Re: Architecture advice

Gordan Bobic <gordan@xxxxxxxxxx> · Mon, 12 Jan 2009 18:30:49 +0000

Martin Fick wrote:

Not on the client, anyway. But if you're AFR-ing on
server side, then your client always talks to one server
anyway. The traditional way to handle server failure in that
case is to set up Heartbeat or RHCS to fail over the IP
address resource to the surviving server.

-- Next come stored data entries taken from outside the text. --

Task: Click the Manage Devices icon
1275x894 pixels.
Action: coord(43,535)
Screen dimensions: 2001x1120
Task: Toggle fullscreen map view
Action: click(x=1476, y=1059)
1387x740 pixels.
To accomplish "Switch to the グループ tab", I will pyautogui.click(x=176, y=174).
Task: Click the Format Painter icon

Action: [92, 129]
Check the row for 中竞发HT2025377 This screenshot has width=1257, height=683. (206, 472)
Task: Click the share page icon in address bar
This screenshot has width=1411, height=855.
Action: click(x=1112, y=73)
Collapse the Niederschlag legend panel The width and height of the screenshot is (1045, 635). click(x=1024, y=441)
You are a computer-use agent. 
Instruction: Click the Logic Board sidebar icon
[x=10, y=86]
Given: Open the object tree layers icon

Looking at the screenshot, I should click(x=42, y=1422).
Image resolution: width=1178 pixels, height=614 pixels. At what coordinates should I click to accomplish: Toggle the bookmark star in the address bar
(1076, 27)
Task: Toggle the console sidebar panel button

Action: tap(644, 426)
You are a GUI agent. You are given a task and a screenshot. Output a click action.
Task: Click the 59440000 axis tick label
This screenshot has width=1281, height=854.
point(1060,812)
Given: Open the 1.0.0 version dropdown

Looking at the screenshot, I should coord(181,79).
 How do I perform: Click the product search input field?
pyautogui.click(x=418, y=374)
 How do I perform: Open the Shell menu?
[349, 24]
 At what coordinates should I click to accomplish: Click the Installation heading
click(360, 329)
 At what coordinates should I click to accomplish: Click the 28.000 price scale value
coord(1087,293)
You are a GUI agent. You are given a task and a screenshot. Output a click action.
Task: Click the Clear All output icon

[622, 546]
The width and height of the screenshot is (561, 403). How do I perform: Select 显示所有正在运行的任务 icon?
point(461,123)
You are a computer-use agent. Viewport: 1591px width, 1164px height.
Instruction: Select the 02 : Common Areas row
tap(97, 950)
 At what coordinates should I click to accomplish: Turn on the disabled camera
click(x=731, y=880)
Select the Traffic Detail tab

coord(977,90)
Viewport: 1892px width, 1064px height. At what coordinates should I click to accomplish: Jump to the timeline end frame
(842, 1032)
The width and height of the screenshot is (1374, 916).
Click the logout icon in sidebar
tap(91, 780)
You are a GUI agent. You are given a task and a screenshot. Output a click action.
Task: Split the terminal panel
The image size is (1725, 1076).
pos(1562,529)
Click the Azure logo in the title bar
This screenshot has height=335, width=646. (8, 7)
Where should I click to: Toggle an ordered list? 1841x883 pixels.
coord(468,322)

The TCP connection will reset when the fail-over occurs -
I'm not sure how gracefully/transparently GlusterFS
reconnects.
...

1.4 supports an new HA translator that is meant for clients to contact servers that AFR each other.  Like this:

       Client
         |
        HA
       /   \
      /     \
     /       \
Server A   Server B
    |         | 
   AFR       AFR
    | \     / |
    |  \   /  |
    |   \ /   | 
    |    X    |
    |   / \   |
    |  /   \  |
   Vol A   Vol B

I wasn't aware of there being a HA translator built
into GlusterFS, but unless you have proper fencing in place,
failing over IP addresses won't work. Without proper
cluster fencing in place you can easily find yourself in a
split-brain situation where both servers think they have the
same IP address and neither can talk to any of the clients.

...
No need for fencing simply because you now use HA translator.
The assumption in this case is that the servers can still talk
to each other but that one server's connection to the clients
may have died.  

That means that 50% of the scope for failure will still wipe you out 
because you'll start splitbraining. Not the way forward at all. A 
fencing setup will at least preserve the data integrity. The correct way 
to handle comms channel failure between client and server is to have 
bonded interfaces going via different physical paths. _ONLY_ dealing 
with the situation where both servers are alive and connected to each 
other but we can only reach one due to an obscure failure somewhere in 
the network (e.g. a failed switch port or a failed NIC in the server) is 
a pretty half-arsed edge case.

Why re-invent the wheel when the tools to deal with these failure modes 
already exist?

Any failures on the server side may still warrant a fencing setup,
but AFR is not yet setup to work cooperatively with a fencing setup.

It doesn't have to be. If one server in AFR dies nothing spectacular 
happens. Things time out and carry on. I don't see what cooperation 
there would need to be. RHCS does it's own heart-beating and fencing. 
Mix and match as required.

Gordan